Okay, now since I've gone back to school, I've found that most of the friends I've made have been female, for a number of reasons. I am in the social sciences, which is slanted demographically towards women. Also, what they say about girls being more mature than boys is in general true (with some exceptions), and, being an older student, I can relate much more to the women in my class than the guys. But, I swear, I have never had any intentions with anyone beyond being friends. I cannot that stress that enough.

Now, last semester, my first in my new school as an MA student, I struck up a good friendship with this girl who was quiet but extremely bright. We talked a lot before and after class, and I thought we were becoming quite good friends. I even divulged my mental issues to this person, something I've done only on a few other occasions...she divulged some personal issues of her own. It's nice when you're in a big new school to make such a close friend, or so I thought.

Now, I have to repeat, I had no intentions at all towards this girl other than becoming her friend. But, unfortunately, she has an older brother who she is quite close to who I know thought otherwise about me. He lives in another town, but I could gather from how she was acting towards me towards the end of the semester that something was up. And I know how older brothers act, and I am virtually positive that he was feeding bad ideas about me to her.

PROVIDED MATERIAL -
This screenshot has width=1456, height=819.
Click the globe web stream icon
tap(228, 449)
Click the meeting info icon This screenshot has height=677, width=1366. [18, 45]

SET TASK - Reproduce the full post about making friends at graduate school, word for word. The material above is not required.

WRITTEN SOLUTION -
Okay, now since I've gone back to school, I've found that most of the friends I've made have been female, for a number of reasons. I am in the social sciences, which is slanted demographically towards women. Also, what they say about girls being more mature than boys is in general true (with some exceptions), and, being an older student, I can relate much more to the women in my class than the guys. But, I swear, I have never had any intentions with anyone beyond being friends. I cannot that stress that enough.

Now, last semester, my first in my new school as an MA student, I struck up a good friendship with this girl who was quiet but extremely bright. We talked a lot before and after class, and I thought we were becoming quite good friends. I even divulged my mental issues to this person, something I've done only on a few other occasions...she divulged some personal issues of her own. It's nice when you're in a big new school to make such a close friend, or so I thought.

Now, I have to repeat, I had no intentions at all towards this girl other than becoming her friend. But, unfortunately, she has an older brother who she is quite close to who I know thought otherwise about me. He lives in another town, but I could gather from how she was acting towards me towards the end of the semester that something was up. And I know how older brothers act, and I am virtually positive that he was feeding bad ideas about me to her.